We are a people prone to worry. To letting things roll around in our minds until we're sick to our stomachs and nowhere closer to an answer. And what are these things that make us worry?
More often than not, they are things we cannot do anything about in the first place.
Late Friday night, my 12-year-old labrador/shepherd mix had a seizure. In human terms, we would call it a grand mal - twitching and seizing and contorting on the floor for a good three full minutes. My heart was breaking as I knelt on the floor as near to her as I dared; she has been a special dog for me and my family, and she's such a sweetheart. I kept trying to say her name, trying to reach out and pet her but a little afraid to touch her. And when she finally came out of it, she stayed there, paralyzed, a few more minutes before pulling herself up and hobbling straight over to me to nuzzle my shoulder and give me that moment to touch her.
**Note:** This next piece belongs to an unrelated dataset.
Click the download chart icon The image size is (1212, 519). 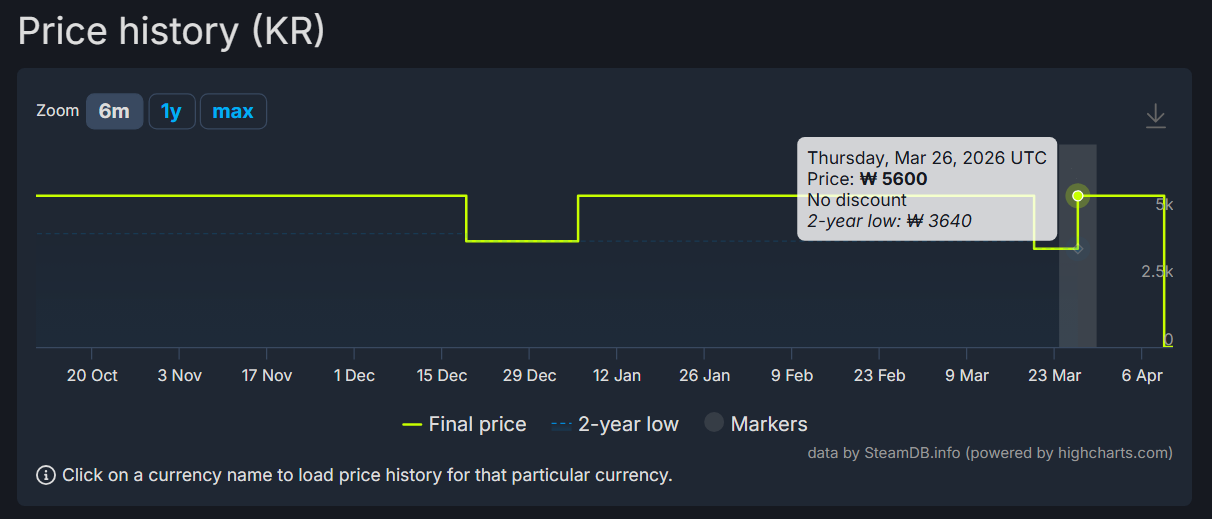click(1155, 116)

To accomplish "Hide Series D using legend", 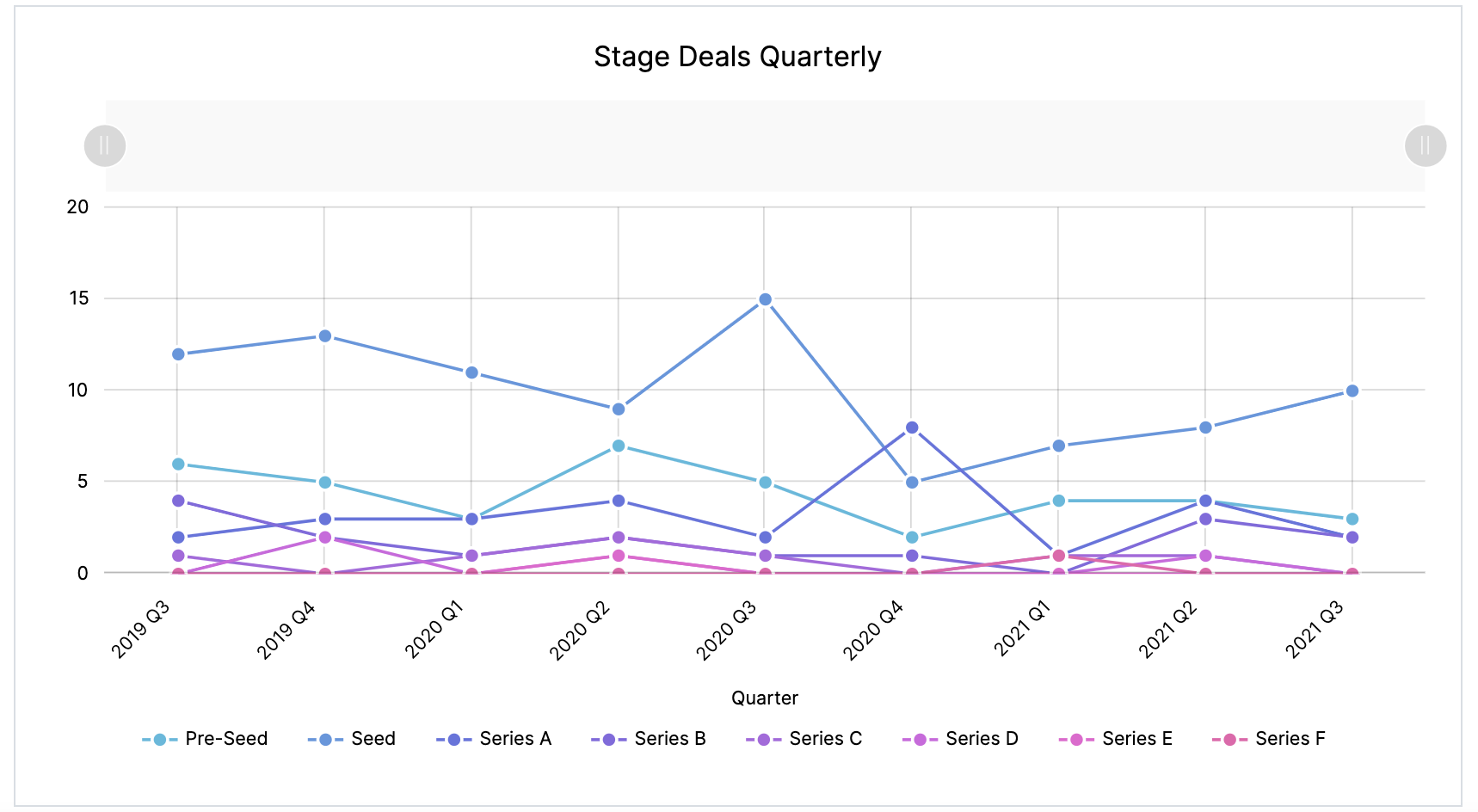I will coord(961,739).
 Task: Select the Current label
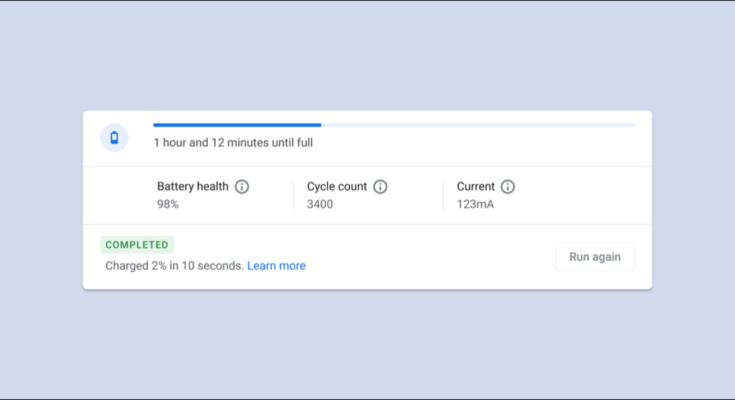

I guess she knew I needed that. (And I was really honored, because by this point, our neighbors were in the house and you'd think she'd go for the strangers who actually DID come to visit her this time.)
The on-call vet called back a few minutes later, so I'm sitting in my room with one ear to the living room, where my brother and mother are comforting our big hairy girl, who is hopelessly agitated and has no idea what's going on, and one ear to the phone, trying to figure out what we're supposed to do now and what happens if it happens again....and all my energies focused on keeping my gut steady. And after I hung up, I went in the living room, put my arm around my dog, knelt...and prayed.
Now, I'm a rock in a crisis. In the moment, there are things to be done and needs to be taken care of and hearts to be steadied and nerves to calm. And I am steady and solid. But afterward...
Afterward, there is time to worry. Because there's nothing to do any more and your mind has all the time in the world to replay those events, to wonder when it's coming again, to think about what it means, to look at your companion, your friend, indeed - your family member, and feel completely helpless. Worry is our desperate attempt to find control in a situation that is beyond it.
There was nothing I could do for Kiira. Not in the moment and not a lot afterward. The vet got us a couple of valium pills and an appointment first thing the next morning, comforting us that about 50% of dogs will have one seizure and never another but the valium would help her calm down for the night.
My immediate thought was the ultra-dramatic, completely defeated, heartbroken response of "I can never sleep again." I could never leave her alone. That's worry. That's our superman complex that says we should be able to do something. If we're watching close enough, if we're ready, and if we're already planning six steps ahead in our minds what we might possibly do...then yes, we can do something.
Then she wandered into my room and laid down on my rug and just kind of looked at me, tongue hanging out, panting, covered in whatever foam was left coming out of her mouth. Thumping her tail a couple of times, still not sure what was up.
It's not plausible for me to stay up forever. Just like it's not plausible that she would never be alone. Looking at her lying in my floor, waffling between agitated and exhausted, I was evaluating everything in my life to figure out how I could be most available for her, most present, most ready in the event this would happen again, though my mind was turning that 50% over and over and praying she would fall into that group. I was just looking at her, waiting for the valium to settle in, and in that moment, I knew.
Staying up, worrying, watching over her every move, her every breath, her every twitch was not going to do either of us any good. At the same time, my heart would not let me just ignore the night and go to bed. So I looked at her again and instantly knew - I am here, I am up, I am right here on the floor next to this girl until the valium gives her rest. When she finds rest, I will go and seek my own.
This was the decision of love. To love. Love is not delusional; it has no ideas of grandeur. Simple love is surrender. It has a realistic understanding of its abilities and knows its limitations. Love was not going to try to stay up all night and cure canine epilepsy. Love was committed to giving what it could in that moment and nothing more.
Love says, I know it's tough right now, but here I am. There's nothing I can do about it. I can't fix it. But I am here. And I'm staying here until you have peace. I refuse to let you face this alone. I refuse to abandon you, even though there's nothing I can do. Because for peace to come, love has to be here. And for love to be here, there has to be the two of us.
All the worry in the world had nothing to offer that night. It has nothing to offer today. Contrary to what all our worry itself might tell us, there is a lot that worry cannot do. But what worry cannot do, love can. And does.
Love is, in the moment, the answer our worry is looking for. And love is able to do that because while worry has already moved on to tomorrow, love remains. In that moment, love is there.
That night, love brought us both peace. Love brought us through. By its mere presence. And somehow, love changed something - it changed everything, really - though it changed the circumstances nothing at all.
What would happen if we walked away from worry and instead sought love? What would happen if, instead of obsessing over fixing it all, we surrendered ourselves to just doing what we can? What love can.
(We are still awaiting the results of testing on our precious friend, Kiira. The vet said that because of her age, it is likely a brain tumor, but we are holding out hope that it will be a thyroid problem, infection, or other unexpected something that shows up in her blood work. She had a second seizure the following morning, but a smaller one by far, just before going to the vet and is now on anti-seizure medicine until we figure out what to do for her long-term.)